McElhiney also decided that, because her players had stuck by her, she would stick by them. Within a week of the brouhaha, she announced that she would keep her job with the Rhythm despite the feud with ownership. Anthony soon after resigned as president of the team. She could not be reached for comment. Newman called Anthony’s situation “a personal tragedy disguised as a sports story.”
And the Rhythm, led on the court by former Mississippi State star Dontae Jones, continued winning, posting a 22-10 record, eighth-best in the ABA. But Nashville management went into a tailspin after the Anthony resignation—the team’s Web site went offline immediately, for example—and never recovered.
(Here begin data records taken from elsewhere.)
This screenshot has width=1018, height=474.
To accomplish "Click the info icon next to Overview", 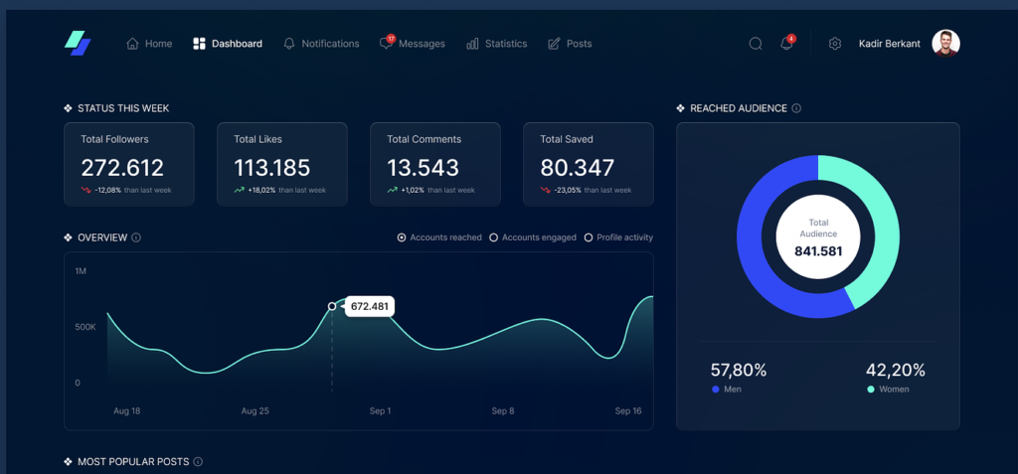I will point(136,237).
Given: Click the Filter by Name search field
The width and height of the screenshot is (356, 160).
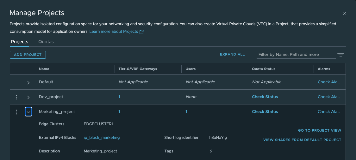Looking at the screenshot, I should click(296, 55).
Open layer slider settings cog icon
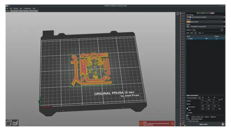Screen dimensions: 231x133 point(185,125)
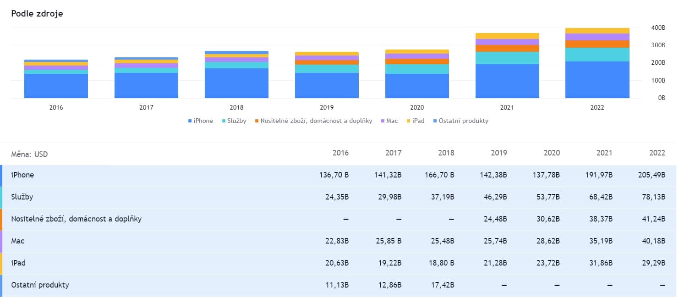Click the Mac row color stripe
Screen dimensions: 679x299
click(2, 241)
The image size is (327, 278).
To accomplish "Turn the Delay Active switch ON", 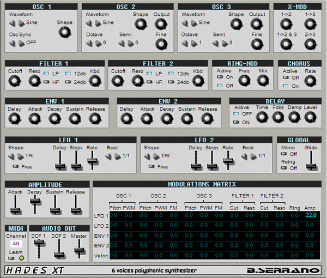I will pos(235,122).
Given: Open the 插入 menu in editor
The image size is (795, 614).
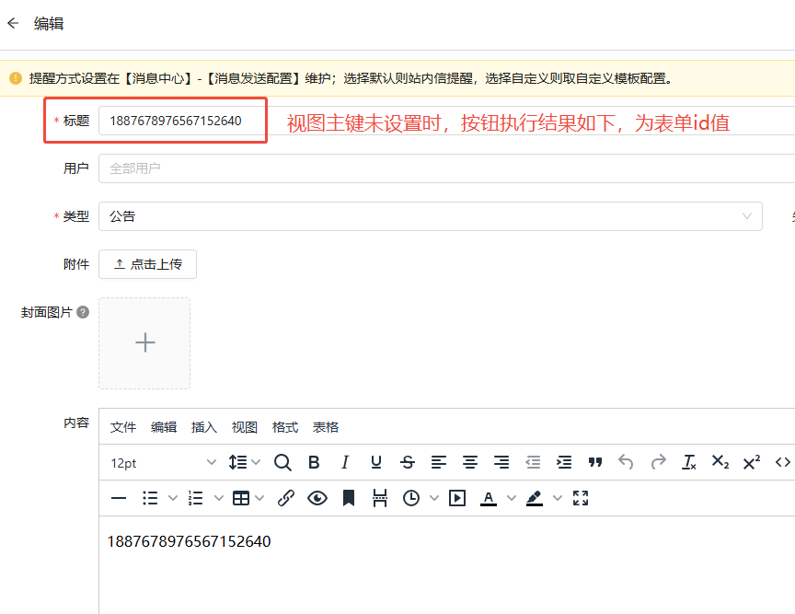Looking at the screenshot, I should (x=204, y=427).
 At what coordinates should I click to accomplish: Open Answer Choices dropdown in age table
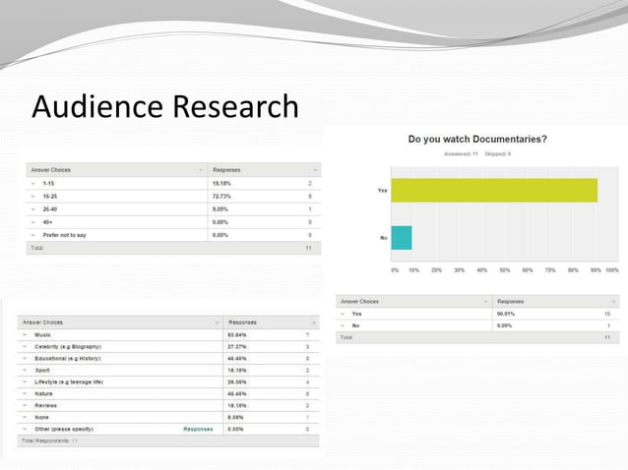click(x=201, y=170)
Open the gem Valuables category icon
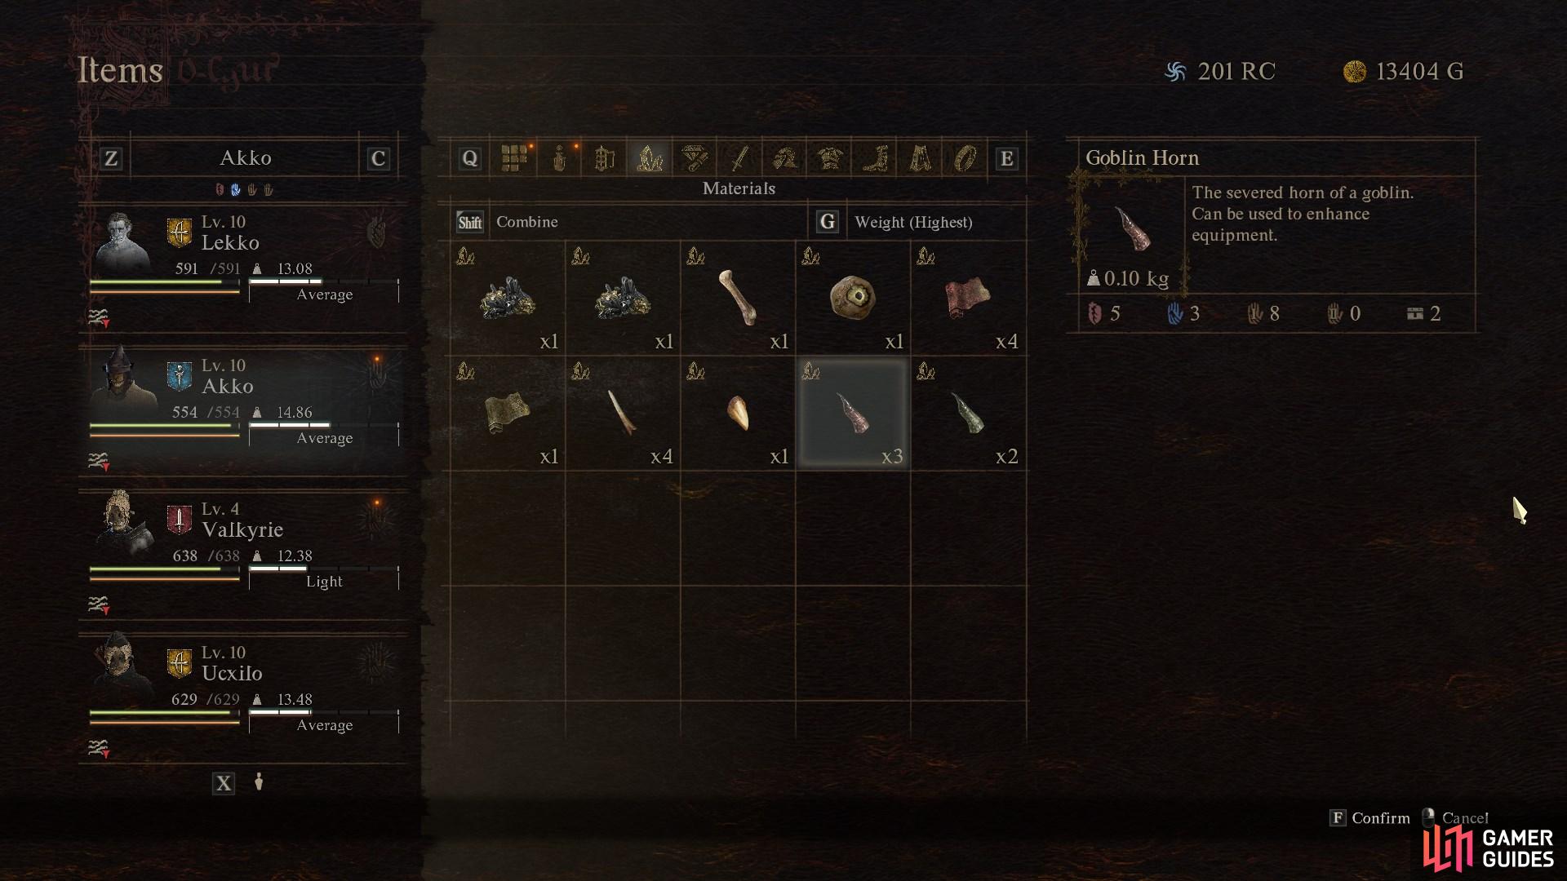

Tony Bucher, Anthony’s husband, announced that the Rhythm would not participate in the ABA playoffs because of the turmoil. McElhiney resigned immediately.
Garcia knows he’s got the hottest property the ABA produced all year.
“It was a bad situation in Nashville, but it turned out wonderful for Ashley,” he says. “What resulted from the incident was the players all stood behind Ashley, wanted her to continue to coach. They could have said, ‘We’re with the owner,’ or they could have just walked away from the disintegrating situation. Today’s players don’t always come out on the side of their coach. But every player publicly supported Ashley. To me, that says a lot. She proved she could coach in a bad situation, and she can coach players of any gender and at any level. That really has opened things up for us.”
Along with mulling offers for his client’s services from colleges across the country, Garcia says, he has looked into several WNBA job openings. He thinks the Washington Mystics, which recently promoted former assistant coach Linda Hargrove to general manager, would make a good fit.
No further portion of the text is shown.